*Your assignment*.
These entries are to be set down again exactly.

*Task inputs*.

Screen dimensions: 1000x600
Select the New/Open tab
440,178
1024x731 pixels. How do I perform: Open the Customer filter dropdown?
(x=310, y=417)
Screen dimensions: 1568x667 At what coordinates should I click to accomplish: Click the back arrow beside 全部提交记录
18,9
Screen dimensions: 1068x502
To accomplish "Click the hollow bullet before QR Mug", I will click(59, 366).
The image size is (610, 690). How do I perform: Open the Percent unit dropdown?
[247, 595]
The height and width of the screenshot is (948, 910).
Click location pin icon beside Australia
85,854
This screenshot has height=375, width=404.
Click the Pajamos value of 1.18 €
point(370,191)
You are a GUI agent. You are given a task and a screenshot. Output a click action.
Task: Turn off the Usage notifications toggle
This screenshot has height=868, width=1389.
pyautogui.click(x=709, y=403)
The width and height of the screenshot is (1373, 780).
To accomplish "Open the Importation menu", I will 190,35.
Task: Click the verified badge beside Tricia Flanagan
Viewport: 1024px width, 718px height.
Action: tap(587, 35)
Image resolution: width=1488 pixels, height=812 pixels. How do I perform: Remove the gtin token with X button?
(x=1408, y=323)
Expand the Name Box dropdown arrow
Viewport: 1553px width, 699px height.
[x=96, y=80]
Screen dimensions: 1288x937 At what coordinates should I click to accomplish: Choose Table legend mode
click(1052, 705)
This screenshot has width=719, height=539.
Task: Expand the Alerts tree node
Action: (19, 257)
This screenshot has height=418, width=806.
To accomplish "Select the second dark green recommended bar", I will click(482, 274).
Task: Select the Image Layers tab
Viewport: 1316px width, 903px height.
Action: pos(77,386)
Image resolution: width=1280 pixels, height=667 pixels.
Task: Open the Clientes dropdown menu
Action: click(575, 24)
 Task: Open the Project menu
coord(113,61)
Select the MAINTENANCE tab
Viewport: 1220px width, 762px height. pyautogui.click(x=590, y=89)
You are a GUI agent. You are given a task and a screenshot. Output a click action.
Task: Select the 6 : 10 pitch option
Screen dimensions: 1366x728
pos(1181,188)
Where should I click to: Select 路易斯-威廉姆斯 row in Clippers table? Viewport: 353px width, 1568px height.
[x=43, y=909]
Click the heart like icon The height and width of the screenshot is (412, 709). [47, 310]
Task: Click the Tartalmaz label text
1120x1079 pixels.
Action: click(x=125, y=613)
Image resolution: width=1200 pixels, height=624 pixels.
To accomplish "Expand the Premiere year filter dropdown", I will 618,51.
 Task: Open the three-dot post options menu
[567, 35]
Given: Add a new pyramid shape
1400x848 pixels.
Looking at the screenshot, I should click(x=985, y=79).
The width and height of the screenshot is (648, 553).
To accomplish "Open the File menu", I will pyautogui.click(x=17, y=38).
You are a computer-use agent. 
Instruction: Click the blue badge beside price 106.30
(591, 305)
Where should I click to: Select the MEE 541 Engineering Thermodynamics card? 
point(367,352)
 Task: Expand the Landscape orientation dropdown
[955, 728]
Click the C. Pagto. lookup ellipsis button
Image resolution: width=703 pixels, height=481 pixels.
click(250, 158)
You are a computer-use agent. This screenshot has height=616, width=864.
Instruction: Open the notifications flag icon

*Solution for this exercise*.
Screen dimensions: 1000x600
Select the New/Open tab
440,178
1024x731 pixels. How do I perform: Open the Customer filter dropdown?
(x=310, y=417)
Screen dimensions: 1568x667 At what coordinates should I click to accomplish: Click the back arrow beside 全部提交记录
18,9
Screen dimensions: 1068x502
To accomplish "Click the hollow bullet before QR Mug", I will click(59, 366).
The image size is (610, 690). How do I perform: Open the Percent unit dropdown?
[247, 595]
The height and width of the screenshot is (948, 910).
Click location pin icon beside Australia
85,854
This screenshot has height=375, width=404.
Click the Pajamos value of 1.18 €
point(370,191)
You are a GUI agent. You are given a task and a screenshot. Output a click action.
Task: Turn off the Usage notifications toggle
This screenshot has height=868, width=1389.
pyautogui.click(x=709, y=403)
The width and height of the screenshot is (1373, 780).
To accomplish "Open the Importation menu", I will 190,35.
Task: Click the verified badge beside Tricia Flanagan
Viewport: 1024px width, 718px height.
Action: tap(587, 35)
Image resolution: width=1488 pixels, height=812 pixels. How do I perform: Remove the gtin token with X button?
(x=1408, y=323)
Expand the Name Box dropdown arrow
Viewport: 1553px width, 699px height.
[x=96, y=80]
Screen dimensions: 1288x937 At what coordinates should I click to accomplish: Choose Table legend mode
click(1052, 705)
This screenshot has width=719, height=539.
Task: Expand the Alerts tree node
Action: (19, 257)
This screenshot has height=418, width=806.
To accomplish "Select the second dark green recommended bar", I will click(482, 274).
Task: Select the Image Layers tab
Viewport: 1316px width, 903px height.
Action: pos(77,386)
Image resolution: width=1280 pixels, height=667 pixels.
Task: Open the Clientes dropdown menu
Action: click(575, 24)
 Task: Open the Project menu
coord(113,61)
Select the MAINTENANCE tab
Viewport: 1220px width, 762px height. pyautogui.click(x=590, y=89)
You are a GUI agent. You are given a task and a screenshot. Output a click action.
Task: Select the 6 : 10 pitch option
Screen dimensions: 1366x728
pos(1181,188)
Where should I click to: Select 路易斯-威廉姆斯 row in Clippers table? Viewport: 353px width, 1568px height.
[x=43, y=909]
Click the heart like icon The height and width of the screenshot is (412, 709). [47, 310]
Task: Click the Tartalmaz label text
1120x1079 pixels.
Action: click(x=125, y=613)
Image resolution: width=1200 pixels, height=624 pixels.
To accomplish "Expand the Premiere year filter dropdown", I will 618,51.
 Task: Open the three-dot post options menu
[567, 35]
Given: Add a new pyramid shape
1400x848 pixels.
Looking at the screenshot, I should click(x=985, y=79).
The width and height of the screenshot is (648, 553).
To accomplish "Open the File menu", I will pyautogui.click(x=17, y=38).
You are a computer-use agent. 
Instruction: Click the blue badge beside price 106.30
(591, 305)
Where should I click to: Select the MEE 541 Engineering Thermodynamics card? 
point(367,352)
 Task: Expand the Landscape orientation dropdown
[955, 728]
Click the C. Pagto. lookup ellipsis button
Image resolution: width=703 pixels, height=481 pixels.
click(250, 158)
You are a computer-use agent. This screenshot has height=616, width=864.
Instruction: Open the notifications flag icon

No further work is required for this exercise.